Tunisie – Nominations dans les radios publiques : RSF écrit à Ali Laarayedh

Dans une lettre adressée le 22 août 2013 au chef du gouvernement tunisien, Ali Larayedh, Reporters sans frontières exprime sa déception et son inquiétude après l’annonce de la nomination par les autorités de nouveaux dirigeants à la tête de cinq radios publiques.

L’organisation regrette que cette décision ait été prise par le gouvernement, alors que ces nominations relèvent désormais, en vertu de l’application du Décret-loi 116-2011, de la compétence de la Haute instance indépendante pour la communication audiovisuelle (HAICA), nommée le 3 mai dernier.

L’organisation appelle les autorités à revenir sur ces dernières nominations effectuées en infraction de la loi tunisienne, et en violation du principe démocratique de l’indépendance des médias publics. Elle encourage également l’HAICA à revenir sur celles prises antérieurement à sa création, dans le respect du droit.

Monsieur le Premier ministre
Ali Larayedh
Siège du Premier Ministère
La Kasbah
Tunis

Tunis, le 22 août 2013

Objet : Nominations des dirigeants des médias publics

Monsieur le Premier ministre,

Reporters sans frontières, organisation internationale de défense de la liberté de l’information, exprime sa déception et son inquiétude après l’annonce, le 17 août 2013, de la nomination par les autorités de nouveaux dirigeants à la tête de cinq radios publiques (Radio Nationale, Radio Culturelle, Radio Jeunes, Radio Gafsa, Radio Tataouine).

Ces nominations contreviennent au principe d’indépendance des médias publics. En vertu du décret-loi 116-2011, elles relèvent de la compétence de l’HAICA, dont les membres ont été officiellement nommés en mai dernier. Il est crucial que le gouvernement respecte la plénitude des attributions de cette instance, afin qu’elle puisse nommer, en toute indépendance et transparence, les futurs dirigeants des médias publics.

Le 8 janvier 2012, les premières nominations annoncées par le Premier ministère, arguant de l’absence de cadre législatif régissant cette question, avaient soulevé une vague d’indignation parmi les professionnels de l’information et les organisations de défense de la liberté de la presse. Au cours des mois suivants, Reporters sans frontières a régulièrement fait part aux conseillers en charge du dossier auprès de votre prédécesseur, M. Hamadi Jebali, de ses inquiétudes face à la poursuite des nominations arbitraires à la tête des médias publics, ce qui s’apparentait à un refus de mettre en oeuvre les dispositions du décret-loi 116-2011.

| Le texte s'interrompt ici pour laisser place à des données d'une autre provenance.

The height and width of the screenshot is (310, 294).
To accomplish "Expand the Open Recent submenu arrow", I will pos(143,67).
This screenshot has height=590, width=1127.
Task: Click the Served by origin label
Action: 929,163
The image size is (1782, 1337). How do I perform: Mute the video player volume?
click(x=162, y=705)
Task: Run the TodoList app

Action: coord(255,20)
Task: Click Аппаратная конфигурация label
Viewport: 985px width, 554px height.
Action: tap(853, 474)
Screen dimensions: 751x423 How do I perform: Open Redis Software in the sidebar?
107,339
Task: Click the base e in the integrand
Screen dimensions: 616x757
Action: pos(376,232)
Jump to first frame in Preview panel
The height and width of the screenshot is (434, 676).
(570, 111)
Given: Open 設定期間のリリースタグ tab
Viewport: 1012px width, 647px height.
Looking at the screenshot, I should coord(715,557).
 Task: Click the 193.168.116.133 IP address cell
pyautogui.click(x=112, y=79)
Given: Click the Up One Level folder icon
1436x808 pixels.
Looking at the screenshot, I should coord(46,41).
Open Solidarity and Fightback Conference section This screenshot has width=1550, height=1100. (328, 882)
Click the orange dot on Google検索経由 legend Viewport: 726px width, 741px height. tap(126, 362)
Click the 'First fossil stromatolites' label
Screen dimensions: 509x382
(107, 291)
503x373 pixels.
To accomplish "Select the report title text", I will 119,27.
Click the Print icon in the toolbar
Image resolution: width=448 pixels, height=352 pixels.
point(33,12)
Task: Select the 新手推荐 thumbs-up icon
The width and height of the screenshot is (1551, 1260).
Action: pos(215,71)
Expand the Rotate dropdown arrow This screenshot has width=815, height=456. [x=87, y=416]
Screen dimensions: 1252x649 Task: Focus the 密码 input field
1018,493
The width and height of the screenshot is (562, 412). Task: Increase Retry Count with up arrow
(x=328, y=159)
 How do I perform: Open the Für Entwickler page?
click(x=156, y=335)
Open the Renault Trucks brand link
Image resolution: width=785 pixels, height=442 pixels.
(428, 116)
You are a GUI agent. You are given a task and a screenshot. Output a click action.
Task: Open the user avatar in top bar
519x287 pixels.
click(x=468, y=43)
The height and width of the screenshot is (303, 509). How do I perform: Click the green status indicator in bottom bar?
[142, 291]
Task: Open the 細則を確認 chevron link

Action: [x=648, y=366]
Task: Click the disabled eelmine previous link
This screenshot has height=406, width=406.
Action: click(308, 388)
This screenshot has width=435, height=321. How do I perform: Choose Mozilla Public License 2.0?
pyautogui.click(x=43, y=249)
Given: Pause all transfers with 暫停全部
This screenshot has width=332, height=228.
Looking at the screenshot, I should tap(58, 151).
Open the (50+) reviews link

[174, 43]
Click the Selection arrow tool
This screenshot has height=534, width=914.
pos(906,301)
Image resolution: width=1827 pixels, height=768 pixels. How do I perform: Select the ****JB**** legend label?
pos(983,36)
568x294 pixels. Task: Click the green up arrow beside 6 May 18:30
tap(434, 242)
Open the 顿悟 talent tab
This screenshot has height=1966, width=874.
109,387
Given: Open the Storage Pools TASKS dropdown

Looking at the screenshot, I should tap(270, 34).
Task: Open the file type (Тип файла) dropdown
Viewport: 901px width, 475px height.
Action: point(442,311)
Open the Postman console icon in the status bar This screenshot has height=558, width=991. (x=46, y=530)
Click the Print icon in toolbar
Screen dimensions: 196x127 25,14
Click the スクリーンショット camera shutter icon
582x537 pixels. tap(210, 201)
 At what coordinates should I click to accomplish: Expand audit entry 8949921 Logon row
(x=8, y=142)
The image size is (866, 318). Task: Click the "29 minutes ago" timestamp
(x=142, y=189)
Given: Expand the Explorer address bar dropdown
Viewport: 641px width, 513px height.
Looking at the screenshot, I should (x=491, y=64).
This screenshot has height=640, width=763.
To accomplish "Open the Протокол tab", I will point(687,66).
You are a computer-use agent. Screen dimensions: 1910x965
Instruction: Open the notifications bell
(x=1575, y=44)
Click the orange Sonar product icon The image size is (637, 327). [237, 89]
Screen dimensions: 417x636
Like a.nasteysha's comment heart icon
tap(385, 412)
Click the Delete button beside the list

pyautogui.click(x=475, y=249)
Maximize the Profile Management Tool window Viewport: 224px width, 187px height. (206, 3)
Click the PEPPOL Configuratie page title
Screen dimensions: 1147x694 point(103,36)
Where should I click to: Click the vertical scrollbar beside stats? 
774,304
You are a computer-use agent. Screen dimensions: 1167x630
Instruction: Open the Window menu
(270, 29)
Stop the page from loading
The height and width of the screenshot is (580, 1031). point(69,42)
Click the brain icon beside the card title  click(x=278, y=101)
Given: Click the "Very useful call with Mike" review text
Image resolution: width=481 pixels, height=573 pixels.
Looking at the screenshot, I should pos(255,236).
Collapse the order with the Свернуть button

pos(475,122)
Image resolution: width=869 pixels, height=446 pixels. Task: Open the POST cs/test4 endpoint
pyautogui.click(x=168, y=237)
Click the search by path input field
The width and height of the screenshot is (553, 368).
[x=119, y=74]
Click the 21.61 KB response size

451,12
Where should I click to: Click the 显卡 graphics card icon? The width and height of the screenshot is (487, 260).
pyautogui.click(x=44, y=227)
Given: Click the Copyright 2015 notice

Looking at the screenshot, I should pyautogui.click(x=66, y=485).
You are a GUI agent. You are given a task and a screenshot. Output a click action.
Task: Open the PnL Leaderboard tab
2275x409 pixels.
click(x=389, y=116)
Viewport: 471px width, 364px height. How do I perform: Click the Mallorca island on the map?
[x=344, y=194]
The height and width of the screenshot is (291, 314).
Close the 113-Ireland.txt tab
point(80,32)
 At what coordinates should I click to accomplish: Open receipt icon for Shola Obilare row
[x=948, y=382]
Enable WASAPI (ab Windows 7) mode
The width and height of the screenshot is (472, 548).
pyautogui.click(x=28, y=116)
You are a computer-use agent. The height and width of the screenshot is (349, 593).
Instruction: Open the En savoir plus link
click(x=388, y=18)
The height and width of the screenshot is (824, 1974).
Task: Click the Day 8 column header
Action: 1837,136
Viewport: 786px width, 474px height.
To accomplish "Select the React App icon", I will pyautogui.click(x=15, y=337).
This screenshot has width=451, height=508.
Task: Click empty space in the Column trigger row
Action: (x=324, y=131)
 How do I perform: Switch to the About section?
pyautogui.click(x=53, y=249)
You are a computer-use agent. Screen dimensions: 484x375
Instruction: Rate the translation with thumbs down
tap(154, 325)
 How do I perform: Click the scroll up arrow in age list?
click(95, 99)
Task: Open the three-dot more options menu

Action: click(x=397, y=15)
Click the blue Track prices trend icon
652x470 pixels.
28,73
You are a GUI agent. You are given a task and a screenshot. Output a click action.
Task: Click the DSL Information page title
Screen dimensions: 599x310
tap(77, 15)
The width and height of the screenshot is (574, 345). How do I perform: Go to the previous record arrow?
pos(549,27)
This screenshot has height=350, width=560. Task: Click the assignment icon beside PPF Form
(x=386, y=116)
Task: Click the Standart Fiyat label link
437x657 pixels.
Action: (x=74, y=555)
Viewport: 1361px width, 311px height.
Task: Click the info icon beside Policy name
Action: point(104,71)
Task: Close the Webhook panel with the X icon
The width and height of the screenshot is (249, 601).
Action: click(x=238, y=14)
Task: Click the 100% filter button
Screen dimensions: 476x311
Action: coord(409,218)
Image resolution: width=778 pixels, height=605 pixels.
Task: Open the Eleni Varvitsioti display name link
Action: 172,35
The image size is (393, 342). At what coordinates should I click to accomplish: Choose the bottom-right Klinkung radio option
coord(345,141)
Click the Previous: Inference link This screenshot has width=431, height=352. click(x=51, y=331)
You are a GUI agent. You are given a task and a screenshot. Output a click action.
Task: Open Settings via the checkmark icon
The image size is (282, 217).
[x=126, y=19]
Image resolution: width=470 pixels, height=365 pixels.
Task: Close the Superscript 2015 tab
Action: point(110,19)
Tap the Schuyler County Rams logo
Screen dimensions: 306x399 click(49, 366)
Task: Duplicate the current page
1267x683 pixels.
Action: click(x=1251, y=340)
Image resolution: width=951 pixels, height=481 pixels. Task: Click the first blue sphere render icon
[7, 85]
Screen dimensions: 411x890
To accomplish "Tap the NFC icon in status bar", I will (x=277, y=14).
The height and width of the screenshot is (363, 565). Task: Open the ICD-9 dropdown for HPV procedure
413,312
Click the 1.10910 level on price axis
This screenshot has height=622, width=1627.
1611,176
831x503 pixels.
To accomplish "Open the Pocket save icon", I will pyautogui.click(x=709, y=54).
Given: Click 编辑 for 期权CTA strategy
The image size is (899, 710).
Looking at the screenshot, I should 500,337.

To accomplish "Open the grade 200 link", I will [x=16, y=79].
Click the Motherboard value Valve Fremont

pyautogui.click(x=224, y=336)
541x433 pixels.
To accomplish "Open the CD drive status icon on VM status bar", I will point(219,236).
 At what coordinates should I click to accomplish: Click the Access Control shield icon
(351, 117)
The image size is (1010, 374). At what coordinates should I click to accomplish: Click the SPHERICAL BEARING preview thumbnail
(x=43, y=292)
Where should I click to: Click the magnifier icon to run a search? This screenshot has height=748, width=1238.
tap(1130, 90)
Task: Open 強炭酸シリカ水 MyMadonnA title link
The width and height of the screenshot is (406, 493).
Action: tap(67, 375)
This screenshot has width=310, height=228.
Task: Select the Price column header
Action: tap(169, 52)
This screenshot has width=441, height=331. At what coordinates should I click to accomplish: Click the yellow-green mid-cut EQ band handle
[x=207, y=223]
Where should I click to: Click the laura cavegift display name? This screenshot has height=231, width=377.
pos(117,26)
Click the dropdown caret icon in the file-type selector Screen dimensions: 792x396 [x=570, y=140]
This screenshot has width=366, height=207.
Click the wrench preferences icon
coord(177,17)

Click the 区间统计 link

Aujourd’hui, l’argument selon lequel il n’existe pas de cadre législatif est caduc. En vertu de l’article 19 de ce décret-loi, il incombe en effet à la Haute autorité indépendante de la communication audiovisuelle (HAICA) de “donner des avis conformes concernant la nomination des présidents-directeurs généraux des entreprises publiques de communication audiovisuelle”.

Par conséquent, Reporters sans frontières vous demande de revenir sur cette décision et d’apporter votre soutien plein et entier aux travaux de l’HAICA. Garantir l’indépendance de cette institution est un impératif nécessaire au respect de la liberté d’information en Tunisie. L’organisation encourage également l’HAICA à revenir sur celles prises antérieurement à sa création, dans le respect du droit.

Je vous remercie par avance pour l’attention que vous porterez à nos demandes et vous prie d’agréer, Monsieur le Premier ministre, l’expression de ma très haute considération.